The next peak is around three, so they're a little bit more than two years old typically. That would be like some new employee joining Atlassian, for example, that second big peak. So then you know you need two segments naturally.
This led to building four models instead of just one model for all of these new users. Another way to think about it is that you don't want something coming out of your models saying, "Well if that new user had just joined an older team they'd be better off." You can't do that. You can't change time. So try different kind of models such as logistic regression, and standard random forest. I ended up, for this problem, settling on XGBoost, and I really liked the results.
Then you might need to adjust. In my case, I got some more data, presence data, of all the other indicators of who was present when this new user joined. I had to keep modifying the model.
In the end, you want to make some recommendations. These are just some example recommendations that came out of this model. That based on the website, if it's small then have that user dropped into a one-on-one conversation. If it's at least six people, there seems to be more group dynamics going on, so drop them into one of your more active groups.
This is the end result. We started out with new users on the left. They all had the same experience, and this is one of the results of modeling. We came up with changing the product. We do an A/B test before this goes into production, but this one came out into production that now users are dropped into different experiences based on the group size. If they're small, they get dropped into people, so they can one-on-one chat. If it's a larger team, they get dropped into a room.

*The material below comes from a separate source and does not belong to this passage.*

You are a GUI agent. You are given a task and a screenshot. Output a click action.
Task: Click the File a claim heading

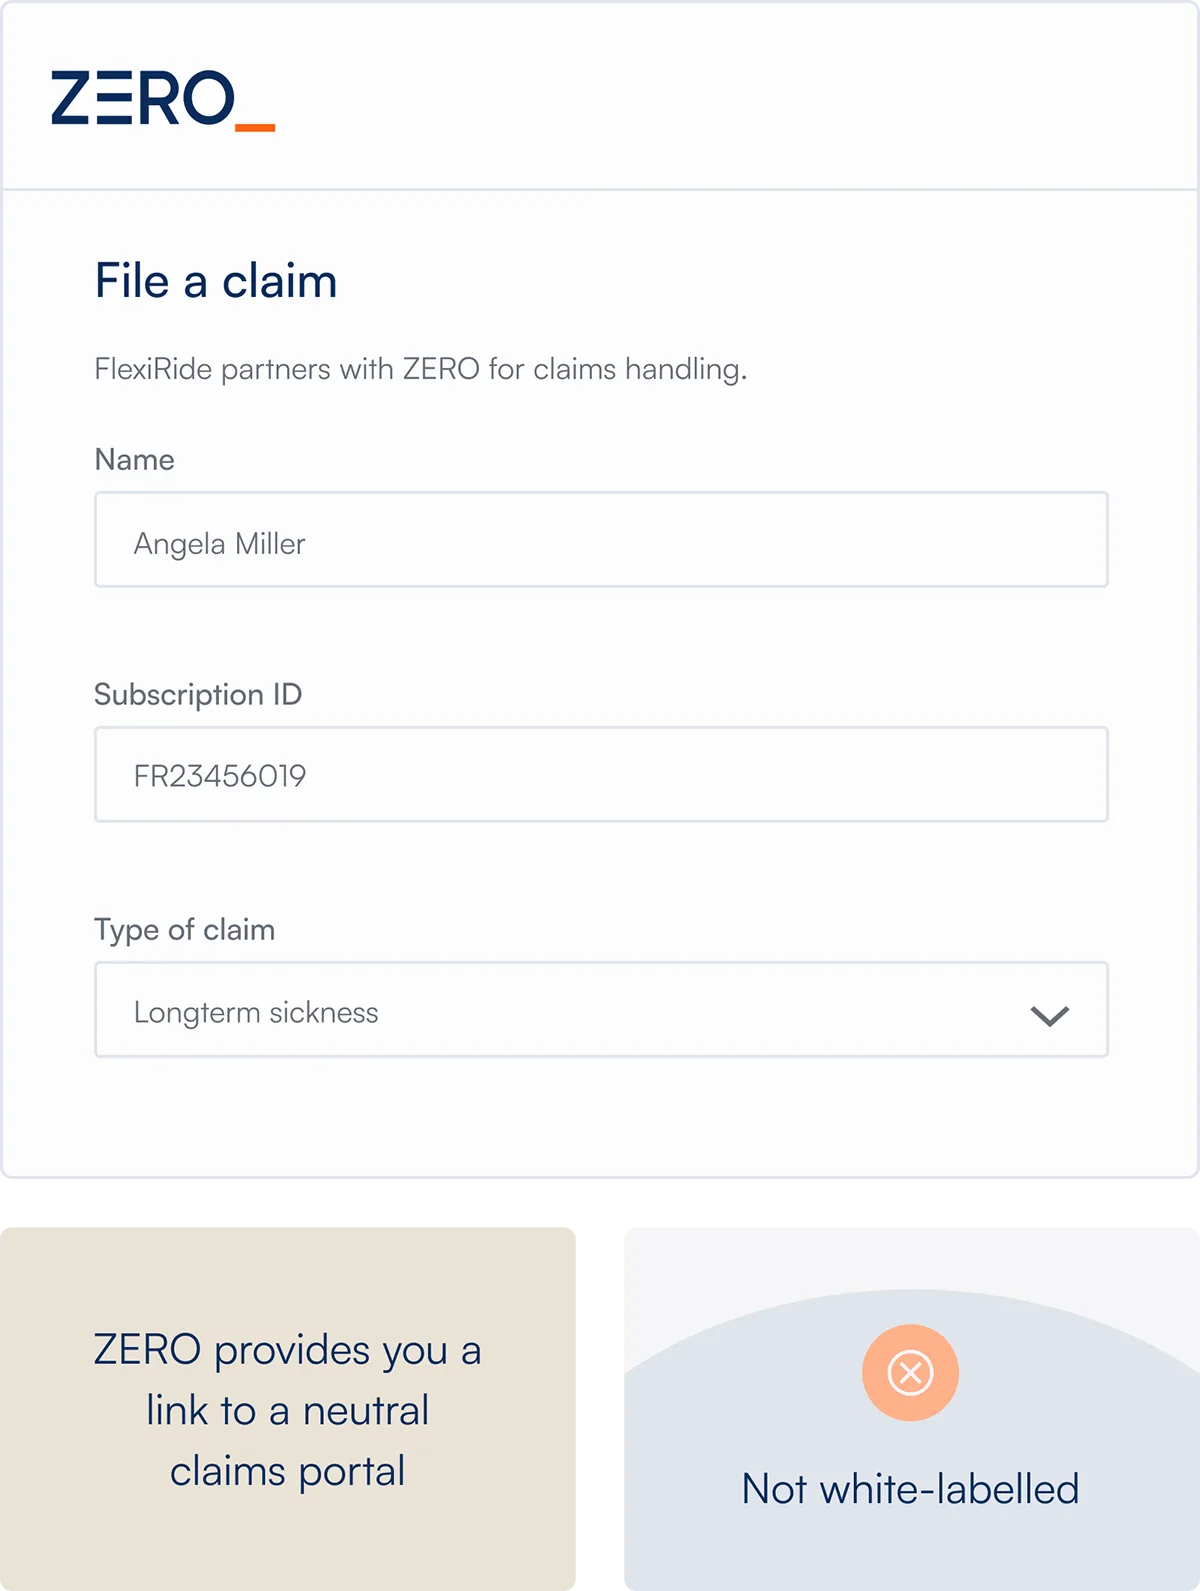point(216,281)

So, the numbers: Yes, it does look like we improve things. It's been about six months since we went live with this. On the left, we had clearly red bars higher than green. On the right, about six months later, now we made some improvements, but we still have a ways to go.
Also, before going live, on the top chart, we were plotting our group activation. Before, it was pretty steady, and then we managed to get it up 59% and it stayed up since then.
We also had our user engagement numbers similarly. We split them up by founder and non-founder. We saw a 31% lift, and it stayed up for the last six months.
Coming up next, some more challenges are to expand the use of data science at Atlassian into more products and deeper product features. We need to understand and improve on those team collaboration measures.
It was really time consuming to extract the event features, but we're working on that now by converting all of our events from JSON to Parquet, which I'm really looking forward to. And I would like to get faster at that feature-engineering stuff, because for me it was very manual, eyeballing, making histograms, making guesses of the transform. I would like that to be faster.